My Lords, I can be very brief, mainly because I have not so far taken any part in the issue which has been urged for so long and so very effectively by the noble Lord, Lord Ramsbotham. However, I have listened to the debate this afternoon, and it seems to me that by supporting the amendment we will be taking at least a step in complying with the judgment of the European Court of Human Rights which has been outstanding for so long. It may not be the best solution—I do not know whether it is or not—but, on the principle of half a loaf being better than no bread, I lend my support to the amendment.
My Lords, for many years the law in this country has decreed that if you lose your liberty, you lose your right to vote. However, as we have heard, the European Court of Human Rights has ruled that this blanket ban on prisoners voting must be ended. My noble friend Lord Anderson is right: a large number of people in the United Kingdom do not agree with that ruling, which makes the issue a difficult one for politicians of all shapes and sizes. Nevertheless, when Labour were in government—I am delighted to see the noble Lord, Lord Henley, in his place as he and I used to agree on this subject just a few months ago—we accepted that we had a legal obligation to comply with the European court ruling, and that compliance would ultimately mean giving some prisoners the vote. Mindful of the need to take account of public opinion—that is a real issue here—in responding to the European court judgment, we undertook a consultation process aimed at identifying an acceptable solution to a difficult problem.
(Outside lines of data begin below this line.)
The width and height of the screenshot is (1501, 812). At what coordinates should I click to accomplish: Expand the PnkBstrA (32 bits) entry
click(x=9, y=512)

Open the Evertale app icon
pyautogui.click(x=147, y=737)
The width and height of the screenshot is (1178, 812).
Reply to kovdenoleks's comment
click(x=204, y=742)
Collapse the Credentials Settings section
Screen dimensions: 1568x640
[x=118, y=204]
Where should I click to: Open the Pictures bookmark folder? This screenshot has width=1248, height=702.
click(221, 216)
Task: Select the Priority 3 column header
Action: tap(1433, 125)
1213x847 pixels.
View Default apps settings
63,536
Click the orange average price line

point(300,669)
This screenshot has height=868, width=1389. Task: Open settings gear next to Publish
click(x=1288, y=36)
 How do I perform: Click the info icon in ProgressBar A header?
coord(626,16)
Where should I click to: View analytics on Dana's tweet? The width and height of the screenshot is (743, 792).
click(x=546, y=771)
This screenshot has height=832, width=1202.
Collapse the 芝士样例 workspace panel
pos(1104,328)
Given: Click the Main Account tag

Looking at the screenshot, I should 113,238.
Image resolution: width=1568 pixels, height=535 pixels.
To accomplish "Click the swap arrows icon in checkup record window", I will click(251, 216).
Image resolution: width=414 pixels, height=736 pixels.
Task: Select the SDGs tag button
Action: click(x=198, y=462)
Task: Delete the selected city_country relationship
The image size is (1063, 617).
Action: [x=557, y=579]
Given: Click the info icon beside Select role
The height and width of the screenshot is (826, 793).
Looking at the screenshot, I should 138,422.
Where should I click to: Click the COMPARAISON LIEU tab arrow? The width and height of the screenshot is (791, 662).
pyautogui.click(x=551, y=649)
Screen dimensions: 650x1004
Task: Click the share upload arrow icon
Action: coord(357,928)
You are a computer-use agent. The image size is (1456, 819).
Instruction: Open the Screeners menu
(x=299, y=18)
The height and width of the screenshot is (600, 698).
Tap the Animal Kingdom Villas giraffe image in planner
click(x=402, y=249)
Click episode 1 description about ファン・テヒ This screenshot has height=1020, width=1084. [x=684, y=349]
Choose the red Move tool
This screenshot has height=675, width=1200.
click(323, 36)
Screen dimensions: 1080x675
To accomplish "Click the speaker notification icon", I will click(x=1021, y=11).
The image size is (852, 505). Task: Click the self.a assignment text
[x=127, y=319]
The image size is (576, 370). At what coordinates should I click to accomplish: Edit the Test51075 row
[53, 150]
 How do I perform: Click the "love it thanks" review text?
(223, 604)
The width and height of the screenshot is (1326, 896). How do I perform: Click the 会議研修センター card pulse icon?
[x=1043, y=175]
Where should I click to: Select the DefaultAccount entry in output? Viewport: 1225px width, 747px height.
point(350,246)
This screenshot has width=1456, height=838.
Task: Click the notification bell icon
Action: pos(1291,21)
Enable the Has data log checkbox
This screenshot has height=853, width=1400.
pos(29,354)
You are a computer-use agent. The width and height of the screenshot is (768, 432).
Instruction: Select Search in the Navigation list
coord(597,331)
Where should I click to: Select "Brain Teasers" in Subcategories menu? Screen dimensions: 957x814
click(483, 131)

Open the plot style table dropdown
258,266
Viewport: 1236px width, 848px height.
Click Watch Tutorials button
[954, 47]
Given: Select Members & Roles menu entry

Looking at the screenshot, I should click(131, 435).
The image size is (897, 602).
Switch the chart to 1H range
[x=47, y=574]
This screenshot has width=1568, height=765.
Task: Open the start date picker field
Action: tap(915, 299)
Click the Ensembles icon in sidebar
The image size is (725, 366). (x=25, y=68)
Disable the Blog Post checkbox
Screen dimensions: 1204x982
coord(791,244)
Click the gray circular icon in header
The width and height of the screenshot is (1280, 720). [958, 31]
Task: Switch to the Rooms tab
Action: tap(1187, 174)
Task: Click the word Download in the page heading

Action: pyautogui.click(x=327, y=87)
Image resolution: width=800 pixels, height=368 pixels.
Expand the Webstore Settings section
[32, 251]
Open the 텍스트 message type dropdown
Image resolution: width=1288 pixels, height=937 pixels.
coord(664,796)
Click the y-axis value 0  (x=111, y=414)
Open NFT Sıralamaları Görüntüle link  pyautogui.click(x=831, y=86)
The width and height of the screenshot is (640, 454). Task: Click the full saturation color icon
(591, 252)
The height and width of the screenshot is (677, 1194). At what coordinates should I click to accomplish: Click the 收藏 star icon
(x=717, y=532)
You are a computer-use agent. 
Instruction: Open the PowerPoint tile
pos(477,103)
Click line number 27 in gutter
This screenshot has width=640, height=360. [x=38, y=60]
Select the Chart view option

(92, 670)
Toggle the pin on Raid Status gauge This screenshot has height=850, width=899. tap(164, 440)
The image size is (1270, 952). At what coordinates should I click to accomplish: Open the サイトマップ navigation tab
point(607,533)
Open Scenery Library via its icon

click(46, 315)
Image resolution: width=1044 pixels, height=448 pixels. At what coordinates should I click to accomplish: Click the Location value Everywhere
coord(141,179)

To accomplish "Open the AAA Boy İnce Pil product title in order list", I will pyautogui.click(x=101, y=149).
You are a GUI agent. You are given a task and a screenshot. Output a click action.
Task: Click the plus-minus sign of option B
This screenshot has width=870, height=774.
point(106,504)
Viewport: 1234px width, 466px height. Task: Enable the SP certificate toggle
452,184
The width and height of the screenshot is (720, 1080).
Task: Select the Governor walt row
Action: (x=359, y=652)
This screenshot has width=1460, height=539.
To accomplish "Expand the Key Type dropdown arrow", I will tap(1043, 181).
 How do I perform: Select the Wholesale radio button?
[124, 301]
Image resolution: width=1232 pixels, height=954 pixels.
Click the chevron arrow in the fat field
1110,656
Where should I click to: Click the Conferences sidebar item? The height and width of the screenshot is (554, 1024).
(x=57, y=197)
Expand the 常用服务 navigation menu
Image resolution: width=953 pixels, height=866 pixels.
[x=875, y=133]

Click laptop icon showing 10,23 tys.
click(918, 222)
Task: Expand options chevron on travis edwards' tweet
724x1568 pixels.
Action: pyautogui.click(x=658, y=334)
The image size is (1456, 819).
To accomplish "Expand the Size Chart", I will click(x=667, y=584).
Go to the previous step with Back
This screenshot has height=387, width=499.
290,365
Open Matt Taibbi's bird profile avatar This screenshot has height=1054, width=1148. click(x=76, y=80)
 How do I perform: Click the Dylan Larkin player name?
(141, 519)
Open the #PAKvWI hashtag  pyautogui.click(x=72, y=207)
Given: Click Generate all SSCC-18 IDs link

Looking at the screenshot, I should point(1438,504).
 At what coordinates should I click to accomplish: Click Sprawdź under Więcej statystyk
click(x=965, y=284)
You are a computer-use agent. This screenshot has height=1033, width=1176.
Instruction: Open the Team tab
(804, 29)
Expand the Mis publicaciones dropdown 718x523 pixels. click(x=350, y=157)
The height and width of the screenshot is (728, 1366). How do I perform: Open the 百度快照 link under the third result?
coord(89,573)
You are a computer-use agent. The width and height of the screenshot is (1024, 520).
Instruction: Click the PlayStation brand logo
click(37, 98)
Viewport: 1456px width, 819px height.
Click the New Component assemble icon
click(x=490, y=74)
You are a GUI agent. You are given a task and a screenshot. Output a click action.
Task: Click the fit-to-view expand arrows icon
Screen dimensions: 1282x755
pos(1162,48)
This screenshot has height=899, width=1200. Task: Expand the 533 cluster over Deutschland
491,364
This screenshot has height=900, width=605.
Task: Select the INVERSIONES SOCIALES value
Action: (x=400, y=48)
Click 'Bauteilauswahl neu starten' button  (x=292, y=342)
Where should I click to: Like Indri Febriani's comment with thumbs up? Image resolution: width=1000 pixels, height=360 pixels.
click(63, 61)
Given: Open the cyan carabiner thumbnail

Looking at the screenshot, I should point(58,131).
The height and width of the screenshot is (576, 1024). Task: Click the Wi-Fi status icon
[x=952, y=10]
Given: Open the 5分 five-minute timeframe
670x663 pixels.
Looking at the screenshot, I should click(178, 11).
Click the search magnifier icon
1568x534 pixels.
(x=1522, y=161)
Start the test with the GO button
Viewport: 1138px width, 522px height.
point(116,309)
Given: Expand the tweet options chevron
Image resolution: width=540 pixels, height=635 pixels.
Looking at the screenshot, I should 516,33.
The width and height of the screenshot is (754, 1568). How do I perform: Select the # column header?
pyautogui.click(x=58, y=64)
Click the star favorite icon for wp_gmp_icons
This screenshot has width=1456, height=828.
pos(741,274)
I praise the Liberal Democrats who were always keen, when in opposition, that the Labour Government should act more speedily on this issue than was the case. However, I recall that throughout our discussion on this issue—we debated it for some time in the previous Parliament—the Conservative Party urged us to stay as we were and not to get on with it. Indeed, the right honourable and learned gentleman who is now the Attorney-General said, when in opposition, that it would be “ludicrous” if prisoners got the vote. When I used to sit where the noble Lord, Lord McNally, does today, I was always relieved to have the support of the noble Lord, Lord Henley, when he was on the opposition Front Bench, and that of the noble Lord, Lord Tebbit, among others, against the proposal that prisoners should have the vote. Therefore, let us not have any criticism of us, as I am afraid the Lord Chancellor has been prone to do in the past week or so, saying that we should have legislated on this some time ago. I do not believe that the Conservative Party manifesto stated that prisoners should vote in the previous general election, but I am, of course, conscious that the other half or third, or whatever it is, of the coalition will respond today, and no doubt he will speak, as always, on behalf of the Government.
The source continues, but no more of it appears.